JOB
Convert every line of the rows below into a JSON list of strings, one string per line, and leave out the blank lines.
_ _ _ _ _
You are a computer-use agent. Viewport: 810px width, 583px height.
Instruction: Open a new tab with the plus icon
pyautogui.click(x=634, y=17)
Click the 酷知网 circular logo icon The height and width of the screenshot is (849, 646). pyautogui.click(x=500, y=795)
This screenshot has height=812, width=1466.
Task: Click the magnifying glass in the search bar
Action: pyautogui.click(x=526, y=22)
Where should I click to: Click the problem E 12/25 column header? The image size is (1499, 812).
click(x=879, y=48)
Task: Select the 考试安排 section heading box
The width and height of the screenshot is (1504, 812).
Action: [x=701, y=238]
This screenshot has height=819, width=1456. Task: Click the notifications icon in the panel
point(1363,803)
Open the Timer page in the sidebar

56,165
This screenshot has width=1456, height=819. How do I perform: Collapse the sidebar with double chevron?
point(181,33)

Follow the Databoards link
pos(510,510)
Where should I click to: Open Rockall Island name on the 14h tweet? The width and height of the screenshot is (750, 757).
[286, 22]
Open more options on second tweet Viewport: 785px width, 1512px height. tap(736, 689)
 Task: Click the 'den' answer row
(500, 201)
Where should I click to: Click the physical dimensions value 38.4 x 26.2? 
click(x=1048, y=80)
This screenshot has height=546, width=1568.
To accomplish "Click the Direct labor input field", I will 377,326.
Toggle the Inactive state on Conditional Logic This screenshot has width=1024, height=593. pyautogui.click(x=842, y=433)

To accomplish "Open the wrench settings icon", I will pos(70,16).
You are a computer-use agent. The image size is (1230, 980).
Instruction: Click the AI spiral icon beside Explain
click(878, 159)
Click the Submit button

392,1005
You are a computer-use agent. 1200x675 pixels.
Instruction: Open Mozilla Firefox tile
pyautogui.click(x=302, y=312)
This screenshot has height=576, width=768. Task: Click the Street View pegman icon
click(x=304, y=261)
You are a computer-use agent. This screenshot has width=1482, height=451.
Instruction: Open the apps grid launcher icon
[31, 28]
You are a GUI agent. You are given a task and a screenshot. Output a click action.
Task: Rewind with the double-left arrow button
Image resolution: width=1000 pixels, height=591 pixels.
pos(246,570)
_ _ _ _ _
SOLUTION FOR THIS EXERCISE
[
  "You are a computer-use agent. Viewport: 810px width, 583px height.",
  "Instruction: Open a new tab with the plus icon",
  "pyautogui.click(x=634, y=17)",
  "Click the 酷知网 circular logo icon The height and width of the screenshot is (849, 646). pyautogui.click(x=500, y=795)",
  "This screenshot has height=812, width=1466.",
  "Task: Click the magnifying glass in the search bar",
  "Action: pyautogui.click(x=526, y=22)",
  "Where should I click to: Click the problem E 12/25 column header? The image size is (1499, 812).",
  "click(x=879, y=48)",
  "Task: Select the 考试安排 section heading box",
  "The width and height of the screenshot is (1504, 812).",
  "Action: [x=701, y=238]",
  "This screenshot has height=819, width=1456. Task: Click the notifications icon in the panel",
  "point(1363,803)",
  "Open the Timer page in the sidebar",
  "56,165",
  "This screenshot has width=1456, height=819. How do I perform: Collapse the sidebar with double chevron?",
  "point(181,33)",
  "Follow the Databoards link",
  "pos(510,510)",
  "Where should I click to: Open Rockall Island name on the 14h tweet? The width and height of the screenshot is (750, 757).",
  "[286, 22]",
  "Open more options on second tweet Viewport: 785px width, 1512px height. tap(736, 689)",
  " Task: Click the 'den' answer row",
  "(500, 201)",
  "Where should I click to: Click the physical dimensions value 38.4 x 26.2? ",
  "click(x=1048, y=80)",
  "This screenshot has height=546, width=1568.",
  "To accomplish \"Click the Direct labor input field\", I will 377,326.",
  "Toggle the Inactive state on Conditional Logic This screenshot has width=1024, height=593. pyautogui.click(x=842, y=433)",
  "To accomplish \"Open the wrench settings icon\", I will pos(70,16).",
  "You are a computer-use agent. The image size is (1230, 980).",
  "Instruction: Click the AI spiral icon beside Explain",
  "click(878, 159)",
  "Click the Submit button",
  "392,1005",
  "You are a computer-use agent. 1200x675 pixels.",
  "Instruction: Open Mozilla Firefox tile",
  "pyautogui.click(x=302, y=312)",
  "This screenshot has height=576, width=768. Task: Click the Street View pegman icon",
  "click(x=304, y=261)",
  "You are a computer-use agent. This screenshot has width=1482, height=451.",
  "Instruction: Open the apps grid launcher icon",
  "[31, 28]",
  "You are a GUI agent. You are given a task and a screenshot. Output a click action.",
  "Task: Rewind with the double-left arrow button",
  "Image resolution: width=1000 pixels, height=591 pixels.",
  "pos(246,570)"
]